Journalist Michael Picard, who has previously recorded instances of police misconduct, was arrested by Connecticut state troopers on September 11, 2015, while he lawfully open carried a firearm and recorded their activities at a DUI checkpoint on his cell phone. However, after they confiscated his phone, the troopers continued to record, while conspiring to contrive a crime for which they could arrest the journalist.

 According to Trooper First Class John Barone, Sergeant John Jacobi, and Trooper Jeff Jalbert, Picard was accused of recklessly displaying his firearm and endangering people. However, the facts show that he was holding a sign and recording, and never touched his gun during the entire incident.

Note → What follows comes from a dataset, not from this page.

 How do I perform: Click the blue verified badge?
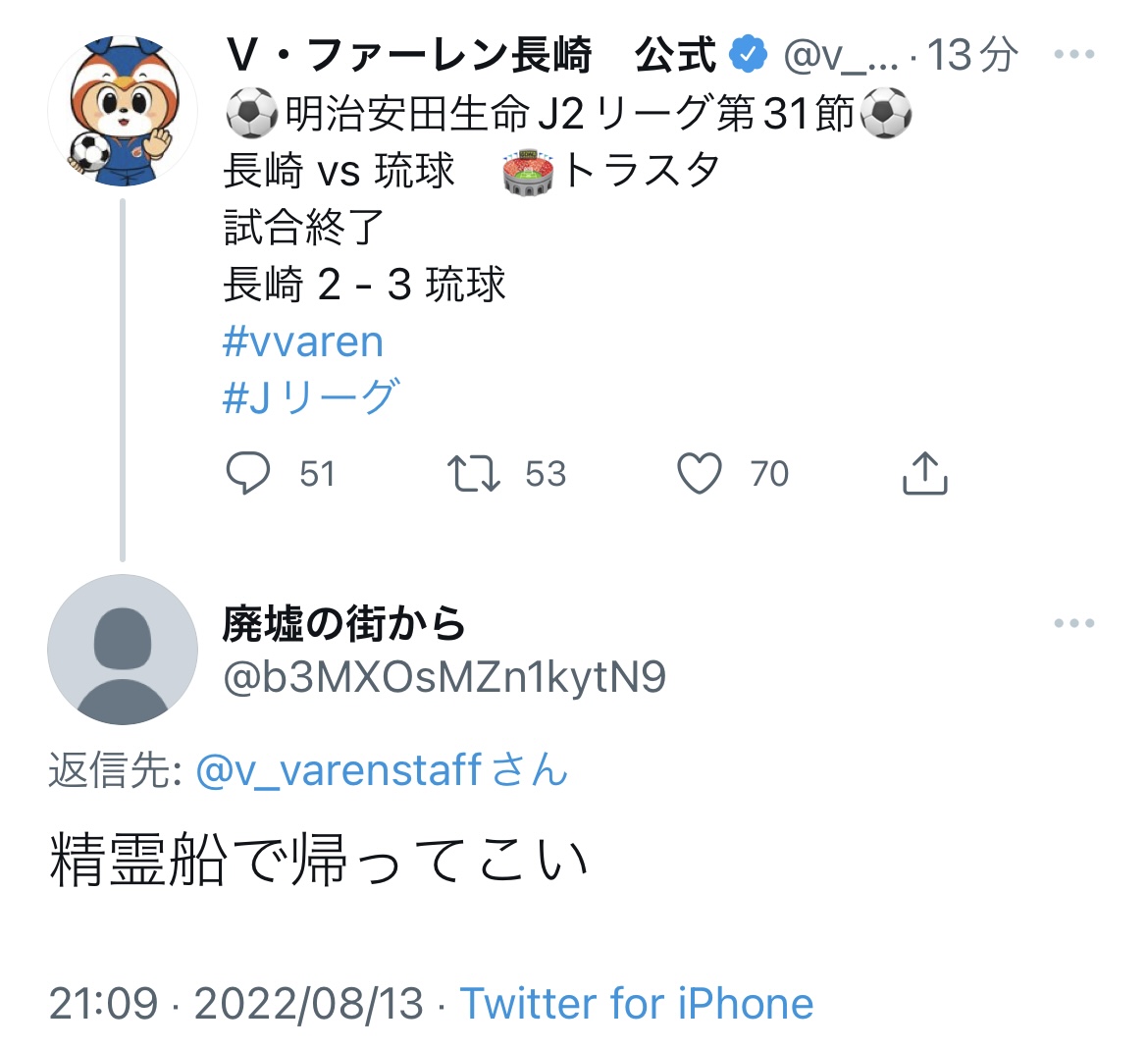pyautogui.click(x=750, y=55)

The officers were upset that Picard was recording their activities on public property, which was completely legal, and that they could not intimidate him to stop filming, forcing them to take his property to assert their non-existent authority, and then contrive false charges to cover their misconduct.  

Despite inadvertently recording evidence of their own ill-conceived cover-up, the troopers were cleared by their own department's internal affairs division.. Police union attorney Mark Dumas said, " They were exonerated. The trooper did nothing wrong. They were doing their jobs, and they do an excellent job."

Needless to say, Picard's attorney, Joseph Sastre, who along with the American Civil Liberties Union (ACLU) is suing the officers civilly, was not impressed: "We all should be so lucky to be in charge of investigating ourselves," he said. "The State Police internal affairs report has no bearing on our civil case It's not even based on a complaint by my client.  The state police command initiated the internal 'investigation' themselves after the story broke."

"Months after Michael's arrest," he continued, "that they concluded the investigation by exonerating themselves should surprise nobody.  We never made a citizen's complaint.  Because we never had any faith in them to conduct a legitimate internal affair investigation.  A police department's internal affairs report cannot be use as evidence in a court of law for good reasons.  First and foremost, because they can be initiated and conducted for completely self-serving reasons."

"The evidence clearly shows that these police officers violated Mr. Picard's rights," Sastre noted.  "we are confident that the court will agree, and we hope that it will send a strong message to police and the public alike that enforcing the law means respecting free speech, not trampling on it." Given the compelling evidence clearly proving police misconduct, this should prove a very interesting case.